Oathe Security Badge

Is blader/humanizer safe?

https://github.com/blader/humanizer

97
SAFE

blader/humanizer is a pure-Markdown AI writing editing skill with no executable code, no network exfiltration, and no prompt injection attempts. The repository contains only well-structured Markdown files and JSON plugin manifests; all monitored canary files remain intact and their brief access events are attributable to the oathe-audit baseline infrastructure rather than the skill. The only minor notes are that the skill requests Write/Edit access (necessary for its stated purpose) and includes a user-directed file-read feature for voice calibration that relies on user-supplied paths.

Category Scores

Prompt Injection 96/100 · 30%
Data Exfiltration 97/100 · 25%
Code Execution 100/100 · 20%
Clone Behavior 97/100 · 10%
Canary Integrity 100/100 · 10%
Behavioral Reasoning 93/100 · 5%

Findings (4)

INFO No executable code — pure Markdown skill 0

The repository contains only Markdown files (SKILL.md, README.md, AGENTS.md), a LICENSE, and two JSON plugin manifests. There is no package.json, no npm install scripts, no git hooks, no .gitattributes filters, no submodules, and no symlinks. The skill executes entirely by injecting the SKILL.md content into the agent's context.

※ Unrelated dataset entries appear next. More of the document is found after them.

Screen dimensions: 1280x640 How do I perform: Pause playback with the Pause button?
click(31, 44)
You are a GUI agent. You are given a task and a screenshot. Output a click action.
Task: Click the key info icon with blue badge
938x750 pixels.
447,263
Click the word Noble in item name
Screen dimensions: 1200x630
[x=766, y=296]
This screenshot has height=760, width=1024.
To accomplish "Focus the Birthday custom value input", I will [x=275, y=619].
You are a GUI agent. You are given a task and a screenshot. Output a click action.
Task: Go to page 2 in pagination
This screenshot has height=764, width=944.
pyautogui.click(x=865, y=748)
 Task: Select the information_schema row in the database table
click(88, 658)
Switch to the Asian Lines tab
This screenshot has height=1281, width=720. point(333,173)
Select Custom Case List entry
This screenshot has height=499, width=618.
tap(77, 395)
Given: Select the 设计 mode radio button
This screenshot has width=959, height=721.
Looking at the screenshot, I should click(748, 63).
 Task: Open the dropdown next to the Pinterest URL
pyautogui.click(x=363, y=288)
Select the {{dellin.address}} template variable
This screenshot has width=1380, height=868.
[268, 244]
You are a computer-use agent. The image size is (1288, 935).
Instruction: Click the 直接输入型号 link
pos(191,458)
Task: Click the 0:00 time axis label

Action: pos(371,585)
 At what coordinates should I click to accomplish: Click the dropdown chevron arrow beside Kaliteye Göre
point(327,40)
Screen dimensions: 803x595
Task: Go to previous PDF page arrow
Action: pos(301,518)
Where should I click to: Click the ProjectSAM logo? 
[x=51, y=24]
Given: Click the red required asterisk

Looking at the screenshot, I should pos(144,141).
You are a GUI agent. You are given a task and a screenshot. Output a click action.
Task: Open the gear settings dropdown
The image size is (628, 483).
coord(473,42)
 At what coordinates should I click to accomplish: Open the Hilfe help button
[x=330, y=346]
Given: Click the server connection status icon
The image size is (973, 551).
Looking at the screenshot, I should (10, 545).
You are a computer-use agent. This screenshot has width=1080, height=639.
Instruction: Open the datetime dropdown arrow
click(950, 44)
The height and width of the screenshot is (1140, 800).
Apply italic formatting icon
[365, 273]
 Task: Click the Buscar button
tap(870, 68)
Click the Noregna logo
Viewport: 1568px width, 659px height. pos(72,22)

INFO Network activity limited to expected GitHub HTTPS clone 0

The only external network destination observed was 140.82.121.4:443 (GitHub), reached via a standard TLS handshake during git clone. DNS queries resolved only github.com. No connections to attacker-controlled infrastructure, no data uploads, and no unexpected DNS queries were observed.

INFO No prompt injection, persona override, or hidden instructions detected 0

Full review of SKILL.md found no instructions to override system prompts, ignore previous instructions, suppress output, encode data, fetch external URLs, switch persona, or chain with other skills unexpectedly. The content is exclusively a well-structured writing-editing guide with 33 numbered patterns, before/after examples, and clear scope boundaries.

LOW User-directed file read for voice calibration -4

The skill includes an optional voice calibration feature that allows users to point the agent at a file containing their own writing samples. Because the file path comes from the user, not from the skill itself, this is not an autonomous data access risk. It could theoretically be abused if a user was socially engineered to provide a sensitive file path, but the skill contains no language to encourage or trick users into doing so.